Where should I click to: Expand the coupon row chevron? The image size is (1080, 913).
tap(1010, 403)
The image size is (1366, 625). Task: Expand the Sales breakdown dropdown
...
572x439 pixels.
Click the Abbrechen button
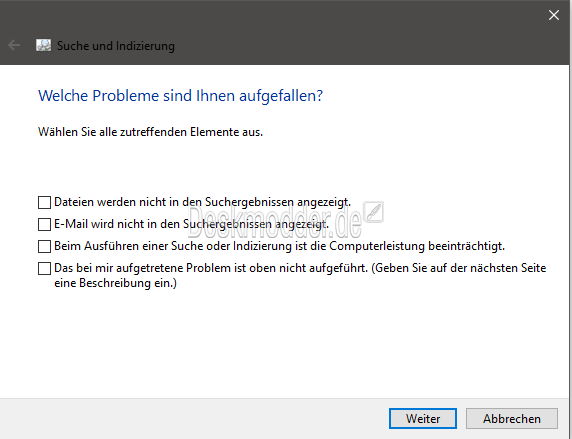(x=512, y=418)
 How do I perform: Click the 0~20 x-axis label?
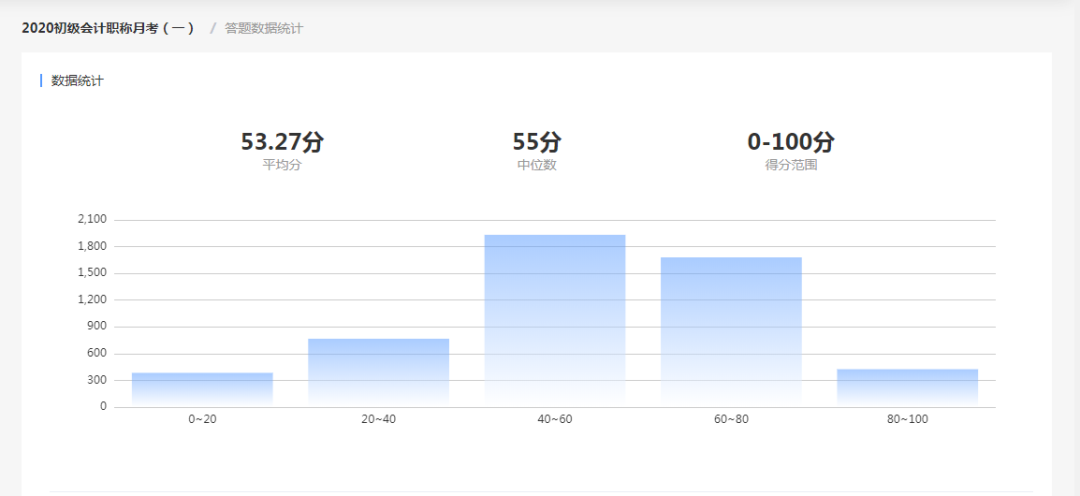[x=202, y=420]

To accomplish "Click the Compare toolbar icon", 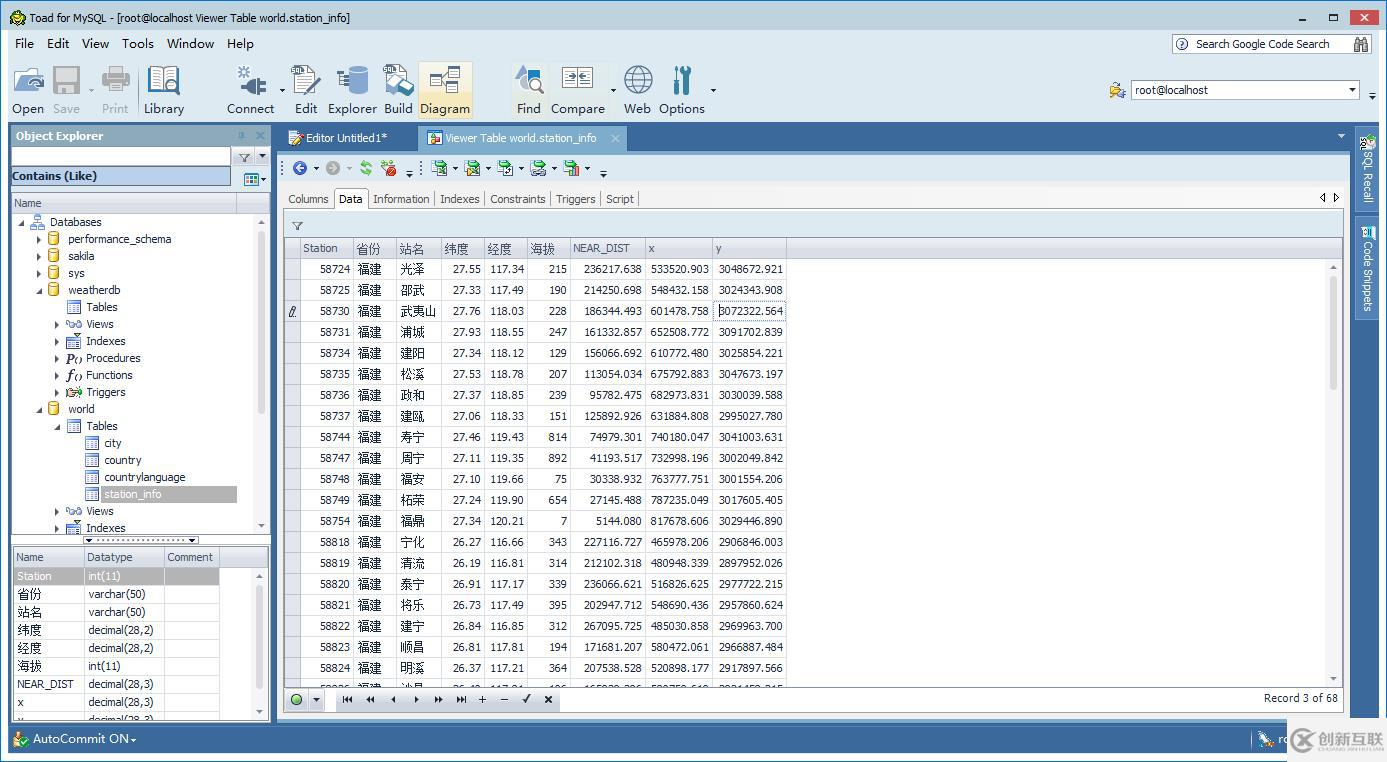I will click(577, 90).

● **TASK ITEM**:
Reproduce the entries above exactly, but only the lines between the line holding "Where should I" and the line holding "The image size is (1366, 625).", inclusive.

● **SOLUTION FOR THIS TASK**:
Where should I click to: Expand the coupon row chevron? The image size is (1080, 913).
tap(1010, 403)
The image size is (1366, 625). Task: Expand the Sales breakdown dropdown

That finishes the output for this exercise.